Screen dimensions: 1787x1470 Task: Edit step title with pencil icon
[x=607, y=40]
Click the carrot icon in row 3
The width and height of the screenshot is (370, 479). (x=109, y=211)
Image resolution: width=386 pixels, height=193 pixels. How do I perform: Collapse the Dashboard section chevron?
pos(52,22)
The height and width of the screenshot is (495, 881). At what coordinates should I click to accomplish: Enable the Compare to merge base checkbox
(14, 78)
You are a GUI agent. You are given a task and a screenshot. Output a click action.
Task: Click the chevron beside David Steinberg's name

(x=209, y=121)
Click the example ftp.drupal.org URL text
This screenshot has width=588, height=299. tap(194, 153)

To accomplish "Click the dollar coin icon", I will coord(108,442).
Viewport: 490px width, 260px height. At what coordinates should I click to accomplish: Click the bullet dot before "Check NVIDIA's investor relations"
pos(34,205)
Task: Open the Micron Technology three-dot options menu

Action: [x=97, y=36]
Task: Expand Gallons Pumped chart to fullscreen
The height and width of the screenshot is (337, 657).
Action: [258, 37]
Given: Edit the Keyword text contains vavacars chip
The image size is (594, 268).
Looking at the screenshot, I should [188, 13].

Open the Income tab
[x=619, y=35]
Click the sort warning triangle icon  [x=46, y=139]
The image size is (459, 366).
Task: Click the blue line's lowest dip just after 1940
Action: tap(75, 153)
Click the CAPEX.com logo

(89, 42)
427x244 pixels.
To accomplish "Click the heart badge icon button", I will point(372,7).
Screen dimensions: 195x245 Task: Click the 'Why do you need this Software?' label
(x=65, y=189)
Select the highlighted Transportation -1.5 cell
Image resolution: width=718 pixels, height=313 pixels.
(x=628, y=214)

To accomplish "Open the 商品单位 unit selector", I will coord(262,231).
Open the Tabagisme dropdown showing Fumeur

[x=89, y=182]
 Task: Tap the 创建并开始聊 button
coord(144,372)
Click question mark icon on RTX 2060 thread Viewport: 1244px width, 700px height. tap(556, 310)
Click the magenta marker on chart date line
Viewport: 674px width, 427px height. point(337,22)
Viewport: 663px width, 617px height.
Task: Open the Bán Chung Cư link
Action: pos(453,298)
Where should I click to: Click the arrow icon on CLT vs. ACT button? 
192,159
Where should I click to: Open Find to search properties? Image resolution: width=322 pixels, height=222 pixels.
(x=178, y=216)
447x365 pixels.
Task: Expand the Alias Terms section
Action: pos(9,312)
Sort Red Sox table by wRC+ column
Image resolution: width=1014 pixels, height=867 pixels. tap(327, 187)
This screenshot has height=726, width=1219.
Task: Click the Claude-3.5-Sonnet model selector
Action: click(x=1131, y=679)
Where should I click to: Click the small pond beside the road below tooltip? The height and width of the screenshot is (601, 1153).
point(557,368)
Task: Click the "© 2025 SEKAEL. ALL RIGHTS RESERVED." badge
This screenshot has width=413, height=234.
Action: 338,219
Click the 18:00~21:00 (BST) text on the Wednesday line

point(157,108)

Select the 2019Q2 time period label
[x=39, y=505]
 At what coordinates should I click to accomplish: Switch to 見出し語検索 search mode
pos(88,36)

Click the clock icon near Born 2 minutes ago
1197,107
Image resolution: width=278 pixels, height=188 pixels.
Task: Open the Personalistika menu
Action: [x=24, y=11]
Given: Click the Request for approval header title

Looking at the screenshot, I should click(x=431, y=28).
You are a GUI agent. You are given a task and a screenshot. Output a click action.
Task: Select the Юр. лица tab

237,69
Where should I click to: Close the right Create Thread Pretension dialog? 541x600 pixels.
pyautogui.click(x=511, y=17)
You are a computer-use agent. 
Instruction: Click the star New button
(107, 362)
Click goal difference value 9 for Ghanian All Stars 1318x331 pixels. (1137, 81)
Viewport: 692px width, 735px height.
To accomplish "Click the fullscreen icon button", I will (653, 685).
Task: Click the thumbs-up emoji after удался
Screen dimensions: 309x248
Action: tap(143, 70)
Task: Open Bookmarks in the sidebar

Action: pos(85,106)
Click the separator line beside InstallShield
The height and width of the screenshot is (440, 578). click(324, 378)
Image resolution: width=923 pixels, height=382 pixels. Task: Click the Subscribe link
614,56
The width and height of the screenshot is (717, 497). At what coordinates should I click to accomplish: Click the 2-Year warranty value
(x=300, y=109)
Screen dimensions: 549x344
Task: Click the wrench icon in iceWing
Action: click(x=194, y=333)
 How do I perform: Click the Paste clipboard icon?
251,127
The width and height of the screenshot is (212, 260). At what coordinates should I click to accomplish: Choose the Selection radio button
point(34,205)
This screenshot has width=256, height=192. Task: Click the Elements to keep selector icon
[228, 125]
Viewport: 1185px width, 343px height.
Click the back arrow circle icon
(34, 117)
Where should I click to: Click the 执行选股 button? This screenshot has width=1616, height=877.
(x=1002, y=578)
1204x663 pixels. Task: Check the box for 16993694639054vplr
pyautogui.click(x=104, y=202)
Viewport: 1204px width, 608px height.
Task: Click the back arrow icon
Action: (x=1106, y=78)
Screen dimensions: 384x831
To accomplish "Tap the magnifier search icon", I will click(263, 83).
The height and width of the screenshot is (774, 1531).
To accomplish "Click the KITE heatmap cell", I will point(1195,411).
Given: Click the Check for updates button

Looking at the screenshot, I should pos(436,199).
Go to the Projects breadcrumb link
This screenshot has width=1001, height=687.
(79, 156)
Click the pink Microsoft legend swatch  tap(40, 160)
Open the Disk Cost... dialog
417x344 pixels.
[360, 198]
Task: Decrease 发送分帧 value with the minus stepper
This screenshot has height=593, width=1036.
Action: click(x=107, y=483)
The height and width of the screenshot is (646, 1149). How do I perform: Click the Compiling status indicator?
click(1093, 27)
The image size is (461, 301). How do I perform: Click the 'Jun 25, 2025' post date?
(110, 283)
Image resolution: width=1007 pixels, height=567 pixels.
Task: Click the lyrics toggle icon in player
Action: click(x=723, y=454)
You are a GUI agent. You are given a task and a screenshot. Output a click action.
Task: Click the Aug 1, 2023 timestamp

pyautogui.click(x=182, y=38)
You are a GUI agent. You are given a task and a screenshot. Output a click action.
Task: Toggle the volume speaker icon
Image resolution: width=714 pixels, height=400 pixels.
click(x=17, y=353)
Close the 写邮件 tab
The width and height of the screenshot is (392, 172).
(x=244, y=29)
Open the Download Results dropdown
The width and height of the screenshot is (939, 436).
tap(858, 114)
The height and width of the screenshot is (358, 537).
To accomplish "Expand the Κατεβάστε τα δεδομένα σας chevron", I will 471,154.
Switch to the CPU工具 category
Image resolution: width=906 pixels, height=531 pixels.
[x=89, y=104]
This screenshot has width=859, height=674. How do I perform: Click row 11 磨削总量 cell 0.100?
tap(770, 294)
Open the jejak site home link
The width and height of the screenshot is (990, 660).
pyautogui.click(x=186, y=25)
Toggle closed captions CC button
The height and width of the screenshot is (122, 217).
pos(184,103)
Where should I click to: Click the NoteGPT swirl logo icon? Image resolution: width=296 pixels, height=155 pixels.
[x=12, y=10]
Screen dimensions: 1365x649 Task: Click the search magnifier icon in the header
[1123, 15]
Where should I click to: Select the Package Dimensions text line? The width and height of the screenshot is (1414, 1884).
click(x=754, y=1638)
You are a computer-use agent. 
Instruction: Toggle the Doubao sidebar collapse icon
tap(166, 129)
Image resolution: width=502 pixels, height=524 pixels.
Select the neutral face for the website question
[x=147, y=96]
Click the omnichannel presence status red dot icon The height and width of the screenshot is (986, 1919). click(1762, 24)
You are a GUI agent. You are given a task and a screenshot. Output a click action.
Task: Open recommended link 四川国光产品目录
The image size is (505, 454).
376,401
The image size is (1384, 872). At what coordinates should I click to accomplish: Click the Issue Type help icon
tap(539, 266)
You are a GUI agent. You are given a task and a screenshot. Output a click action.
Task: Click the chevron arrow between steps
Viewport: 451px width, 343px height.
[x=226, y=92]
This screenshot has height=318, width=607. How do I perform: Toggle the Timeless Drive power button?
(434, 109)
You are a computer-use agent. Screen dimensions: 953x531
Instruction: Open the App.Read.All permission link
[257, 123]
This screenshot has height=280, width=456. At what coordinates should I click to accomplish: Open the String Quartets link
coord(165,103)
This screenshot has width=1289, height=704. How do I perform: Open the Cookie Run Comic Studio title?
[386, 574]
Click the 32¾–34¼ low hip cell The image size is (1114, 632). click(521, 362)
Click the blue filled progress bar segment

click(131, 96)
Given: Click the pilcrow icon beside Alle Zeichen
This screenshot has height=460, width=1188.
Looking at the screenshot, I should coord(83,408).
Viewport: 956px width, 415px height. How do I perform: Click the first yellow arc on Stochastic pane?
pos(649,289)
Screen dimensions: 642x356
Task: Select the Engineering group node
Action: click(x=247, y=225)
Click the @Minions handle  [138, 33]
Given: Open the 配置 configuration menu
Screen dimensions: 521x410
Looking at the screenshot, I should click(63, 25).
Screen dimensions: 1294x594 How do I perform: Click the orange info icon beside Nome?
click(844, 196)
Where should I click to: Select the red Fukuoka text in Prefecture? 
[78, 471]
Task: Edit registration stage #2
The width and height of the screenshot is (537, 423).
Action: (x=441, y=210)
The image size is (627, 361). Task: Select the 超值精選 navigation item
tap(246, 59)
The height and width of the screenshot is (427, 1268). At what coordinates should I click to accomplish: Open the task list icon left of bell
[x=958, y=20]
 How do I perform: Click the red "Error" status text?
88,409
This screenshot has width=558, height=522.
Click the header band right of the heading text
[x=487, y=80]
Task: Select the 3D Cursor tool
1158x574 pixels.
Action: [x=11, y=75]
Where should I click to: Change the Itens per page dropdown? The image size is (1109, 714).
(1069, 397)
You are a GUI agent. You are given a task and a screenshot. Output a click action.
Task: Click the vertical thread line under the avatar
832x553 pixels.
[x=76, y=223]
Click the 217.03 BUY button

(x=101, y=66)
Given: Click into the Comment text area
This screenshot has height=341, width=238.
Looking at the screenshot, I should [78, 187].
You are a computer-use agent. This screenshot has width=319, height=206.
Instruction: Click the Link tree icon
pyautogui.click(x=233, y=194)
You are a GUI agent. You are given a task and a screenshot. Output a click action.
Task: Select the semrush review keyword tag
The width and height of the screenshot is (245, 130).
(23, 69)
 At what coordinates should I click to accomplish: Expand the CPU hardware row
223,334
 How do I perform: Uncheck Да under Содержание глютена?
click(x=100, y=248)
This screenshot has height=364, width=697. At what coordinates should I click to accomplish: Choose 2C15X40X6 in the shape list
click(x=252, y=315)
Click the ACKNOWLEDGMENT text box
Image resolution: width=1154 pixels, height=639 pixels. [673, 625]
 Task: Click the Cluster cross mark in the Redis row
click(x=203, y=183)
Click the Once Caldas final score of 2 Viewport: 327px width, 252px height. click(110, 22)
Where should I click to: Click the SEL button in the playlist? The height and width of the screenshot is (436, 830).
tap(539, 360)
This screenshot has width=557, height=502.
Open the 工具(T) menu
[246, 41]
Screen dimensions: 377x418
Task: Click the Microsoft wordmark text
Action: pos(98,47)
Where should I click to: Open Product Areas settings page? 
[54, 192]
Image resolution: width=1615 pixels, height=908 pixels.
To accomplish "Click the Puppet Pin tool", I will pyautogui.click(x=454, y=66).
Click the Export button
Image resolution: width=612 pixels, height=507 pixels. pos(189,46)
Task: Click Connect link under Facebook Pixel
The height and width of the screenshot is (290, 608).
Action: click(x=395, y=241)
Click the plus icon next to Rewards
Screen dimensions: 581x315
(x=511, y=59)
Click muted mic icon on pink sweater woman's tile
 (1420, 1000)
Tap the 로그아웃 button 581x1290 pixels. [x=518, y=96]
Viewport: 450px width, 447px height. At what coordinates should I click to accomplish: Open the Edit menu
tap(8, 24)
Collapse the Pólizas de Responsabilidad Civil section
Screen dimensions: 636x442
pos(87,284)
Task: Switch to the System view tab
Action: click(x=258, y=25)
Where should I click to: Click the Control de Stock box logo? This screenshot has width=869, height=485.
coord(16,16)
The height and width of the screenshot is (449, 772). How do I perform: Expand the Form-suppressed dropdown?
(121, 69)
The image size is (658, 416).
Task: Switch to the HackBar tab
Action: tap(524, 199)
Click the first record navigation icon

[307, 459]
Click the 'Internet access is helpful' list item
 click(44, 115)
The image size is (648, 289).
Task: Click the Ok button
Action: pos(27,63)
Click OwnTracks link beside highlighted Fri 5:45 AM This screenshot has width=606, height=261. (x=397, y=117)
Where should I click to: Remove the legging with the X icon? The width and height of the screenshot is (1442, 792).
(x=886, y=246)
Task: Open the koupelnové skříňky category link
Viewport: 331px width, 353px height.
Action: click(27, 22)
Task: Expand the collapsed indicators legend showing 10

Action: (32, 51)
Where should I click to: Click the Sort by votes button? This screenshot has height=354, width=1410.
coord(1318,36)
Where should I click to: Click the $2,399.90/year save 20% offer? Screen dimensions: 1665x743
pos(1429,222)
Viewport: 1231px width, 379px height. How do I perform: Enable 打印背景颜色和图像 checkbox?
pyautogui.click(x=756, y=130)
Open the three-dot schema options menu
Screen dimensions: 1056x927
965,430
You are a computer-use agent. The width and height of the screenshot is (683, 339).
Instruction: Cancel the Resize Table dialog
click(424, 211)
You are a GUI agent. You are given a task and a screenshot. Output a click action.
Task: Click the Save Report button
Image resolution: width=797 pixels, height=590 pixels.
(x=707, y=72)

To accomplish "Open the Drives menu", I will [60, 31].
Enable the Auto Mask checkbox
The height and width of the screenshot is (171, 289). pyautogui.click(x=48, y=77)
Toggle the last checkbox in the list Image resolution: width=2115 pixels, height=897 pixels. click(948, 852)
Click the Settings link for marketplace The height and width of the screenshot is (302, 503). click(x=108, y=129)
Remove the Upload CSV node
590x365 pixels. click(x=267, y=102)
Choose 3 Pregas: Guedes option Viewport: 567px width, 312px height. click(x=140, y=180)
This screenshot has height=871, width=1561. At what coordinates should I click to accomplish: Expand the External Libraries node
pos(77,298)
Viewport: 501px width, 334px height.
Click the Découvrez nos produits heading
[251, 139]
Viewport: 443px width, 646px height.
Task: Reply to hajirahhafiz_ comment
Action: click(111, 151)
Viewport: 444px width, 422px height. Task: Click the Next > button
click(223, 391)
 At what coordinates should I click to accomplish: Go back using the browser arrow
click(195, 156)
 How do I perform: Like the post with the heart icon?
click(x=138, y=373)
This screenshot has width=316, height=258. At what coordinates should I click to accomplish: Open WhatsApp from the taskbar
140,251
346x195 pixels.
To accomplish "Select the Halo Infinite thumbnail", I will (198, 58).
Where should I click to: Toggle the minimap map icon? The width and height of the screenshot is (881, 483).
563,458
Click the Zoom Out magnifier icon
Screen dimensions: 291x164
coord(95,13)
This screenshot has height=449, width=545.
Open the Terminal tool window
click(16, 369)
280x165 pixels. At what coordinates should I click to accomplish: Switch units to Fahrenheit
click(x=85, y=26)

Task directions: Can you write out the lines again, starting with the line with "The height and width of the screenshot is (646, 1149)." and going on through the line with "click(x=17, y=353)", substituting "Building" for "Compiling" and changing nothing else?

Final result:
The height and width of the screenshot is (646, 1149). How do I perform: Click the Building status indicator?
click(1093, 27)
The image size is (461, 301). How do I perform: Click the 'Jun 25, 2025' post date?
(110, 283)
Image resolution: width=1007 pixels, height=567 pixels.
Task: Click the lyrics toggle icon in player
Action: click(x=723, y=454)
You are a GUI agent. You are given a task and a screenshot. Output a click action.
Task: Click the Aug 1, 2023 timestamp

pyautogui.click(x=182, y=38)
You are a GUI agent. You are given a task and a screenshot. Output a click action.
Task: Toggle the volume speaker icon
Image resolution: width=714 pixels, height=400 pixels.
click(x=17, y=353)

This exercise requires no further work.